Reírse de sí mismo es de las cosas más difíciles que hay, pero también de las más importantes.
Cuando estudiaba en la facultad tuve un profesor magnífico que en varias ocasiones nos dijo: “nunca te fíes de una persona que no es capaz de reírse de sí misma” y con el tiempo he descubierto por qué insistía en ello.
Ser capaz de reírse de uno mismo implica:
Aceptar que uno no es perfecto.
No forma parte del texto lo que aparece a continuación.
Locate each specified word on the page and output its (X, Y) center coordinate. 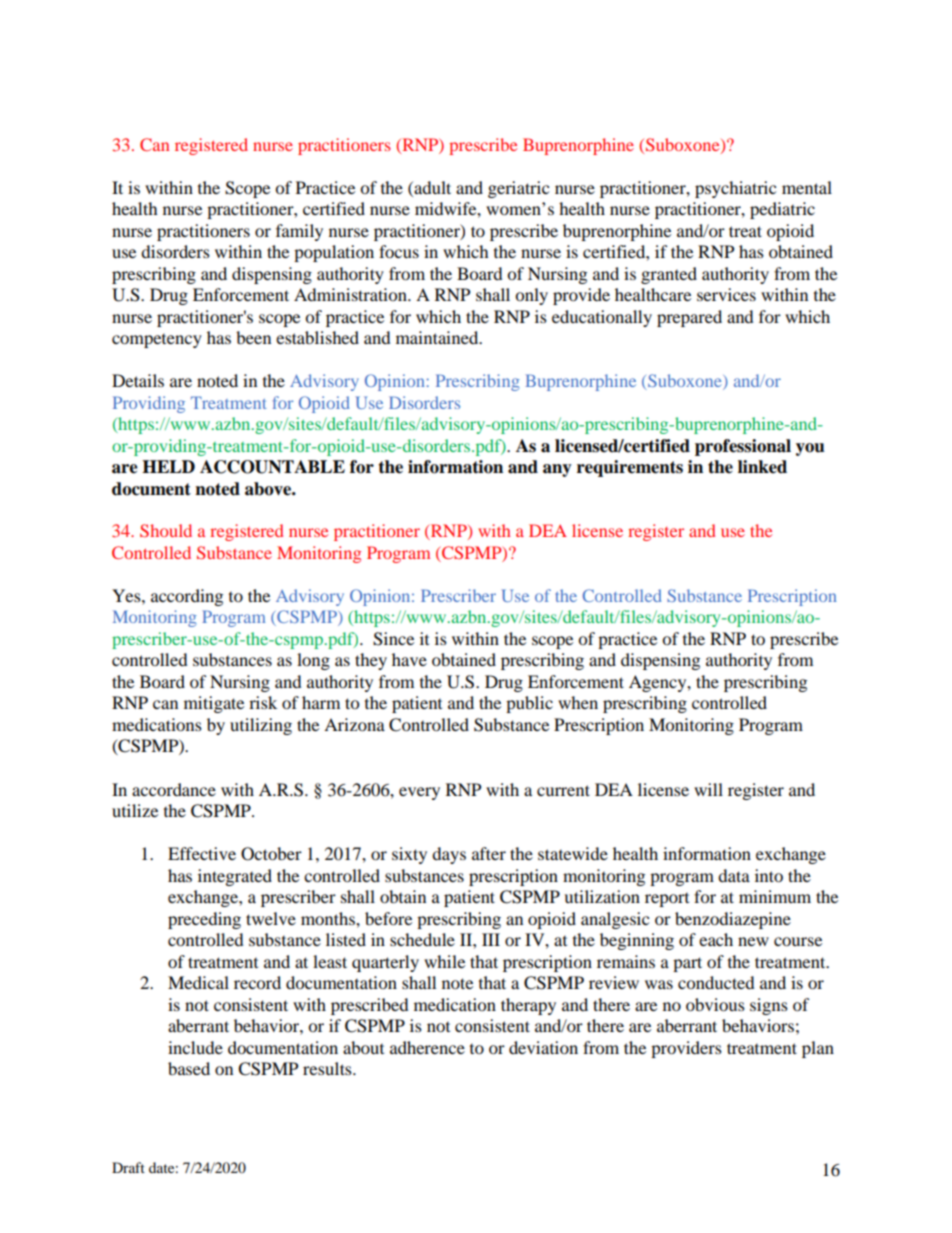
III (491, 939)
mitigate (214, 704)
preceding (204, 920)
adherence (427, 1047)
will (708, 789)
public (529, 704)
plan (818, 1049)
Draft (128, 1167)
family (299, 232)
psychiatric (735, 189)
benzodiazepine (733, 920)
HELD (168, 466)
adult (431, 187)
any (557, 470)
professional (743, 447)
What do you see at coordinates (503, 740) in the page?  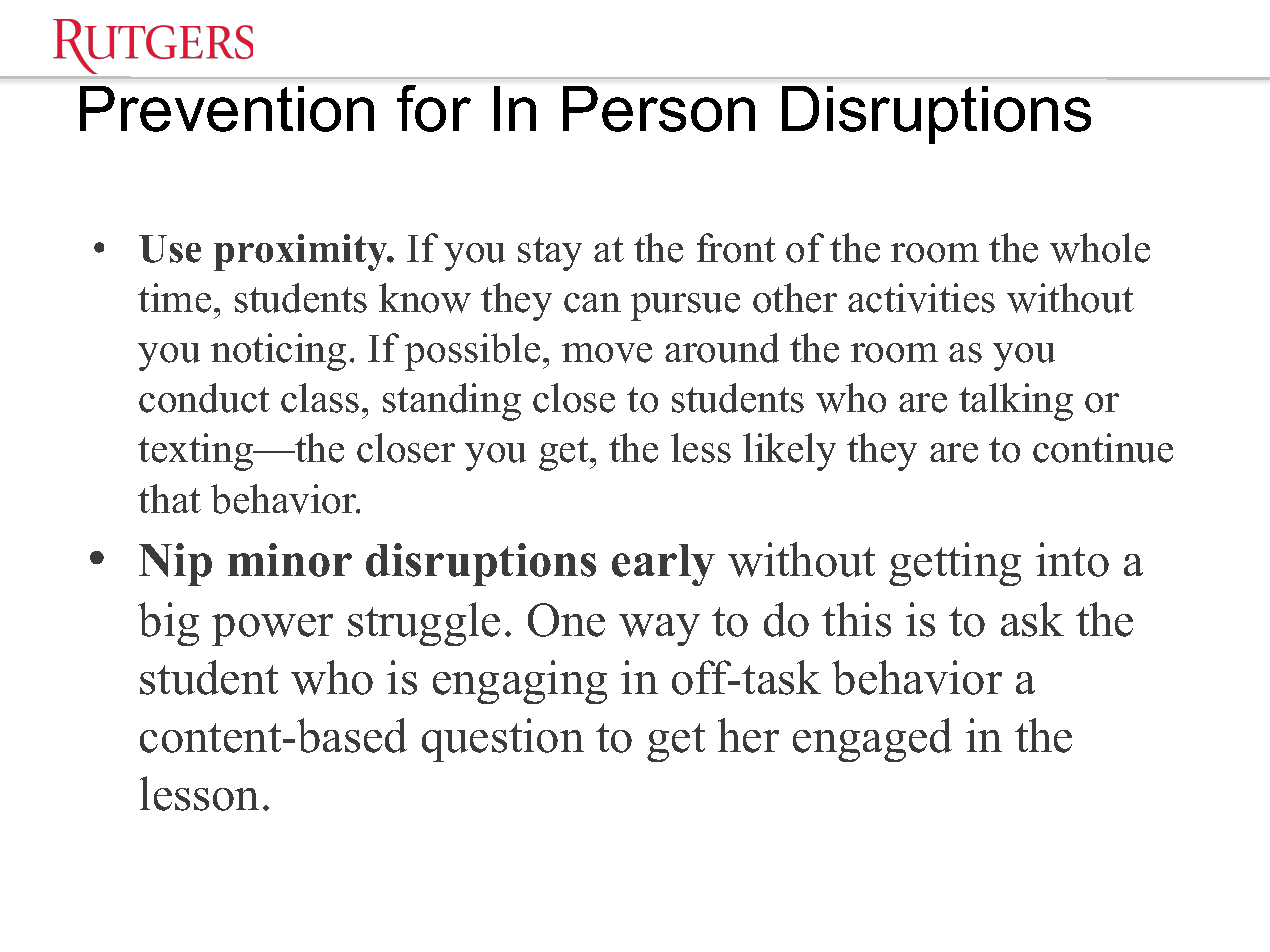 I see `question` at bounding box center [503, 740].
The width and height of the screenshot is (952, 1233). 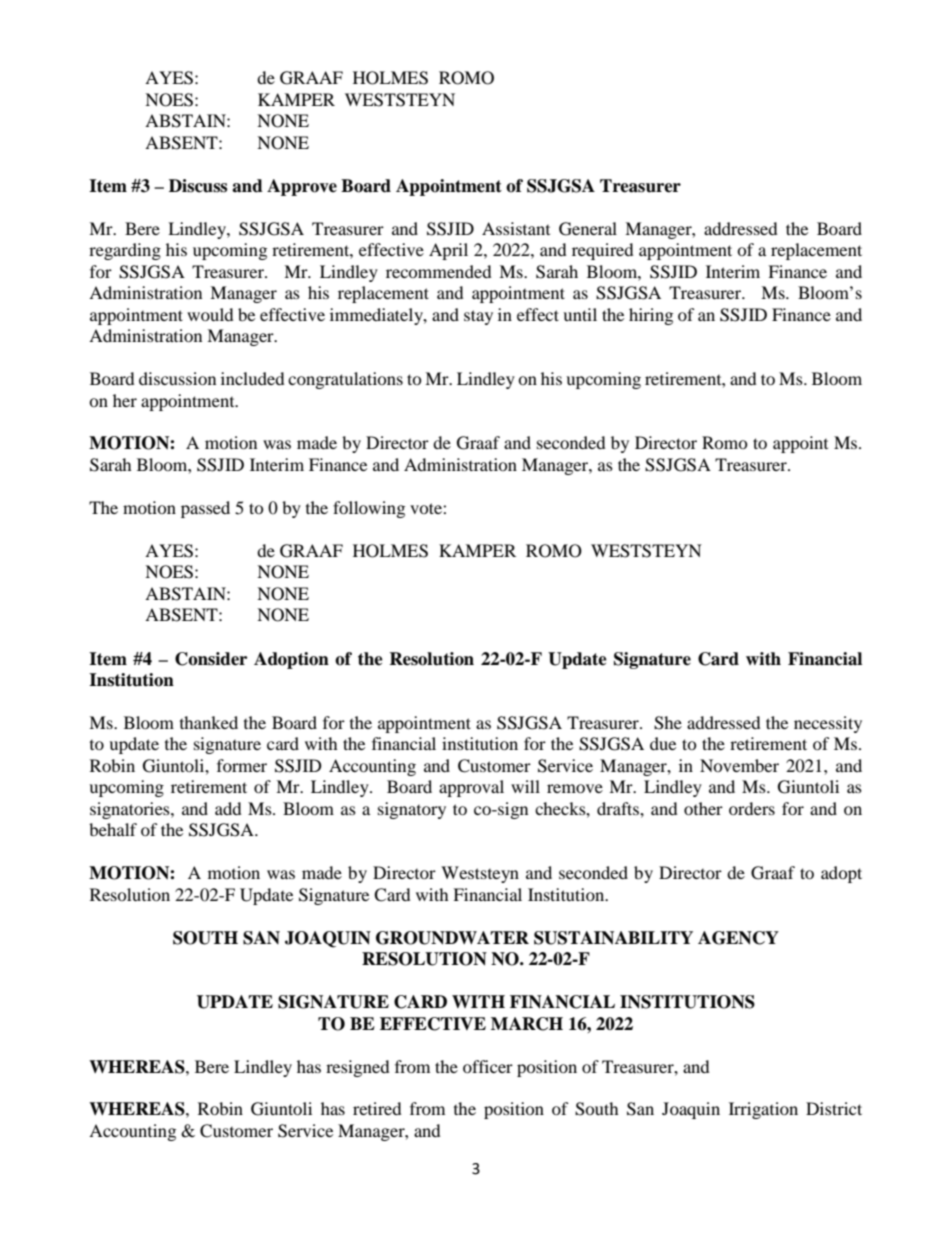 What do you see at coordinates (369, 509) in the screenshot?
I see `following` at bounding box center [369, 509].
Imprescindible para no exigir la perfección a los demás ni mirar por encima del hombro al prójimo.
Asumir la condición de imperfectos nos abre la puerta a aceptar críticas de nuestros actos, siempre que éstas sean constructivas, claro.
Reírse de sí mismo ayuda a relativizar las situaciones en las que nos equivocamos, hacemos el ridículo o metemos la pata y es un aspecto clave para afrontar la vida con positividad.
Permitirnos la posibilidad de errar y que se nos diga sin enfadarnos y asumirlo con positividad, abre el escenario del aprendizaje para que lo ocurrido no vuelva a suceder, para no tropezar dos veces en la misma piedra.
La risa provoca la liberación de endorfinas, un neurotransmisor que ayuda a paliar el dolor y a mejorar el estado de ánimo, imprescindible para que los aprendizajes se vean reforzados y se almacenen con mayor rapidez y creando una huella más firme en nuestro sistema de memoria.
Y alguien que se sabe imperfecto, se permite errar y está dispuesto a aprender de sus errores, es alguien capaz de reconocer su culpa, de pedir perdón y perdonar. Alguien capaz de comprender que los demás también se equivocan y, por tanto, alguien que no va a juzgar desde la crítica destructiva. Será una persona con disposición para superarse a sí mismo y ayudar a los demás a conseguir sus objetivos, porque parte de la base de que todo es mejorable. Y alguien así, para mí, sí es de fiar.
Por favor, enseñad a los niños a reírse de sí mismos, a entender que no pasa nada malo por reírse de lo que uno ha hecho mal, y sin embargo, tiene muchos beneficios, a corto y largo plazo.